Envoy, a cloud-native high-performance edge/middle/service proxy, contains a vulnerability (CVE-2024-45810) where the system crashes when the HTTP async client handles sendLocalReply under specific circumstances, such as websocket upgrade and requests mirroring. The vulnerability was discovered and disclosed in September 2024, affecting multiple versions of Envoy. This issue has been addressed in versions 1.31.2, 1.30.6, 1.29.9, and 1.28.7 (NVD, GitHub Advisory).
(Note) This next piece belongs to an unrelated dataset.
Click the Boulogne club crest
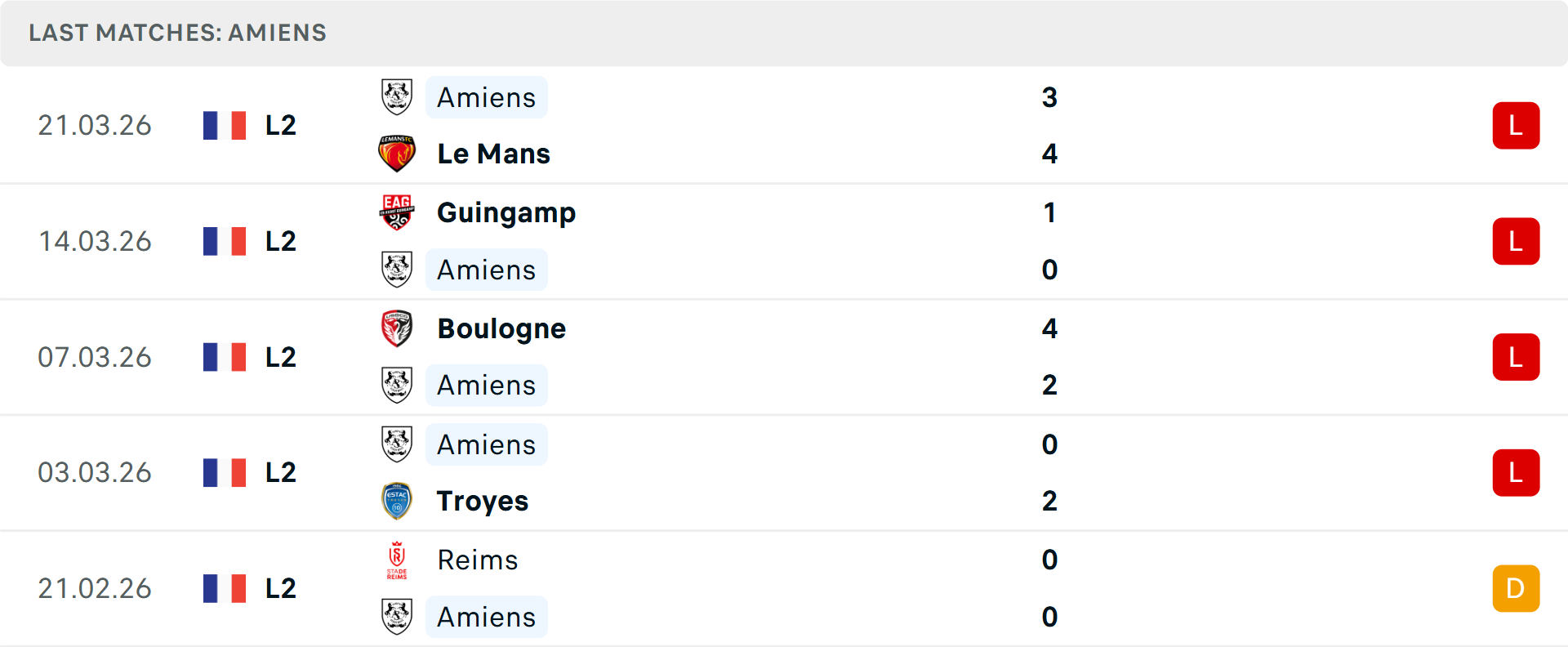The height and width of the screenshot is (647, 1568). [397, 328]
The vulnerability occurs during the sendLocalReply() operation in the HTTP async client. There are two main technical issues: the HTTP async client duplicates the status code, and the router is destroyed at the destructor of the async stream while the stream is deferred deleted initially. This creates a condition where the stream decoder is destroyed but its reference is still called in router.onDestroy(), resulting in a segment fault. The vulnerability has been assigned a CVSS v3.1 base score of 7.5 (HIGH) by NIST and 6.5 (MEDIUM) by GitHub (NVD).

The vulnerability primarily affects the system's availability, causing Envoy to crash and stop serving any traffic. This particularly impacts ext_authz functionality when the upgrade and connection headers are allowed, and request mirroring is enabled. The crash results in a complete service disruption until the system is restarted (GitHub Advisory).

The vulnerability has been patched in multiple versions: 1.31.2, 1.30.6, 1.29.9, and 1.28.7. Users are strongly advised to upgrade to these patched versions. There are no known workarounds for this vulnerability (NVD).